"A Budget, Not A Strategy"


Stuart asked me a week ago what I thought about the new defense budget. I replied briefly to him with a link to Col. Lang, so let's start with him. First, Col. Lang says it's a good start (and I agree):

A re-alignment in emphasis of this kind must be introduced in small doses. The political scene in the US demands that. The awkward truth buried in this strategy is that the suggested conventional force reductions will inevitably be a beginning and not an end. These reductions are a first step that will lead to much, much smaller ground forces.

And then Stephen Walt here explains why the US will continue to have an interventionist policy:

these changes do not herald a philosophical shift away from a highly interventionist outlook. The new DG says the United States will still "take an active approach to countering [terrorist] threats," meaning continued drone strikes, night raids, and various forms of covert action. The decision to "invest as required to ensure [our] ability to operate in anti-access and area denial environments" tells you that the U.S. intends to retain the capability to use force just about anywhere it decides it wants to. And although it declares that the U.S. "will continue to promote a rules-based international order," we will undoubtedly reserve the right to ignore any of those rules if they prove to be inconvenient.

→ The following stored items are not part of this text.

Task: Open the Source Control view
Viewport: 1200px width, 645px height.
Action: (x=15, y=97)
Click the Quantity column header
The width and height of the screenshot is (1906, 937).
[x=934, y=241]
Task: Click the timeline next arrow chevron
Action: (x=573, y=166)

He then goes on to discuss the difference between strategy and budgeting, which are, need I say, very different. Michael Brenner then makes a crucial comment regarding the new defense guidance:

The key is threat assessment, not numbers. The latter is a diversionary exercise that distracts from the compelling task of figuring out what our security objectives are. Budgeting is a lot less challenging intellectually than is devising strategy. After our triumph in the Cold War followed by the post-9/11 terrorism hysteria, we have done no serious strategizing. We may have forgotten how. It well nigh time to begin some remedial work in this domain.

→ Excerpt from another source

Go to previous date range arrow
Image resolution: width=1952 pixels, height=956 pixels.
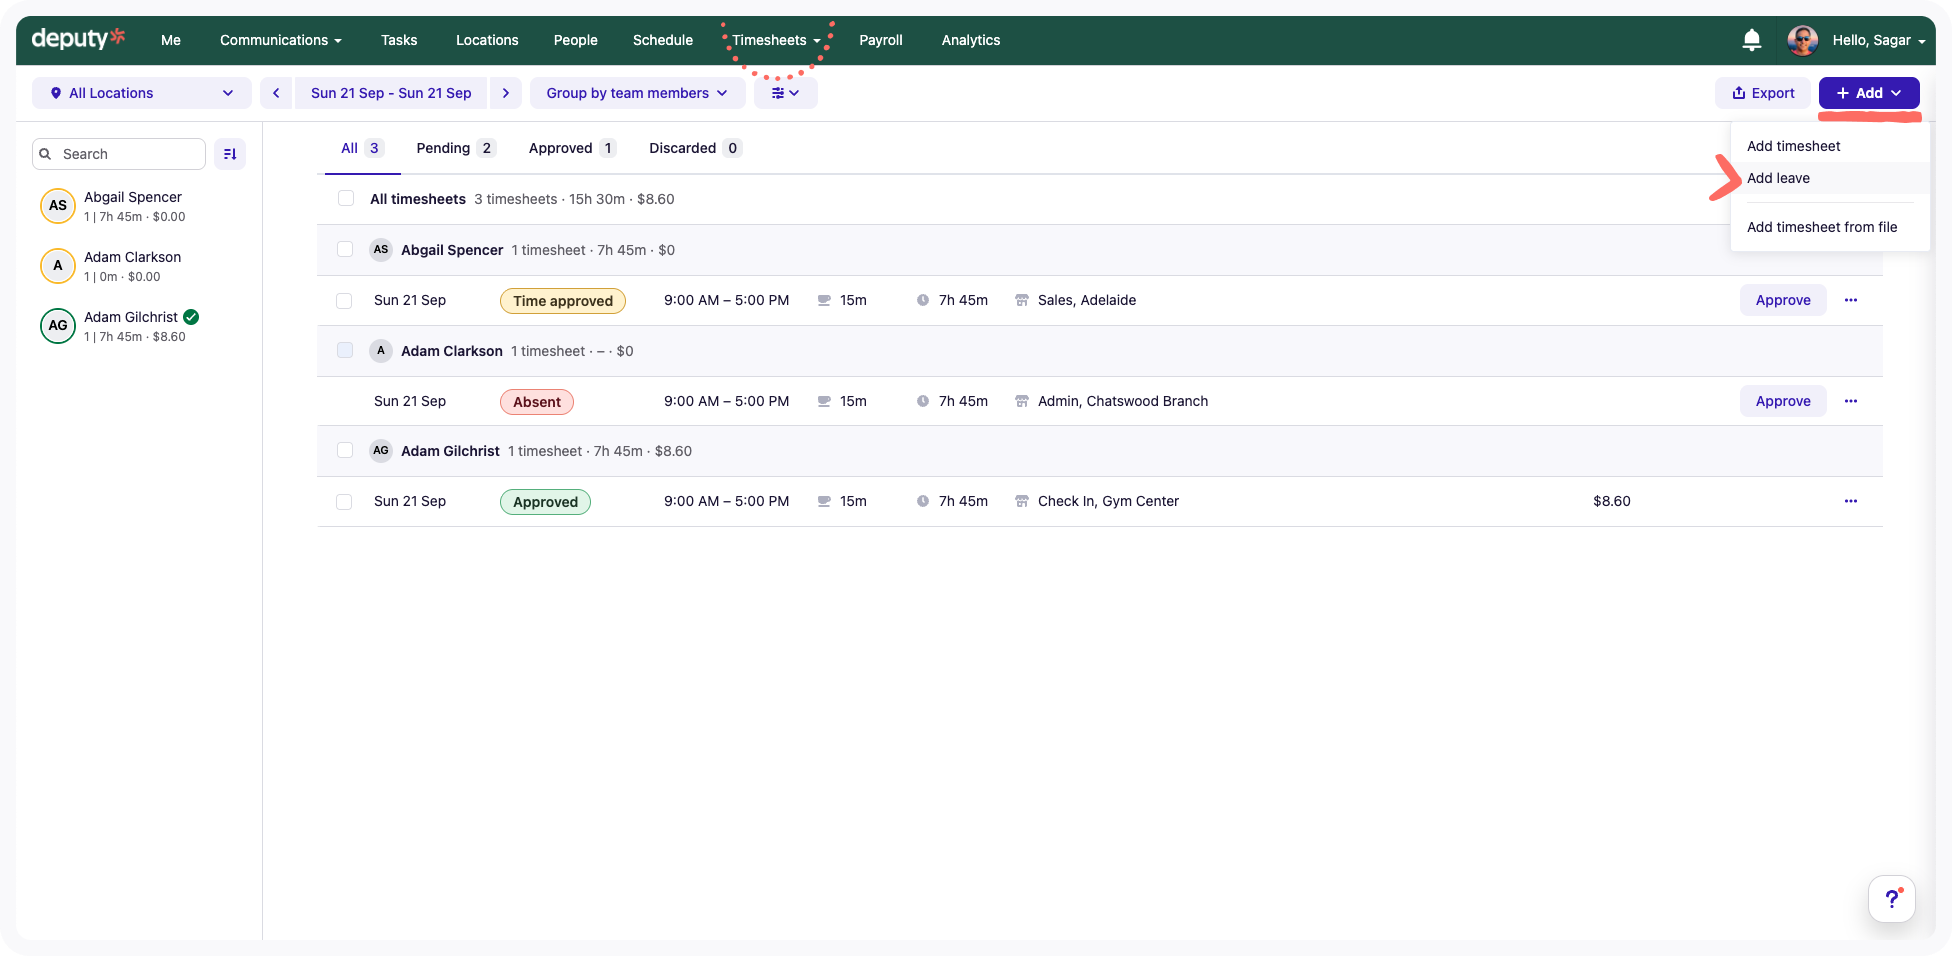click(276, 93)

I've been harping on strategy for a very long time here at The Agonist. Nations have interests and what we need more than any budgetary legerdemain is a serious conversation about strategy in which we settle on national priorities that balances desires, resources, capabilities and risks. Like all three commenters, however, I am not sanguine about the possibility of having that conversation. The United States foreign policy establishment, by and large, does not inhabit a reality-based universe. Yet.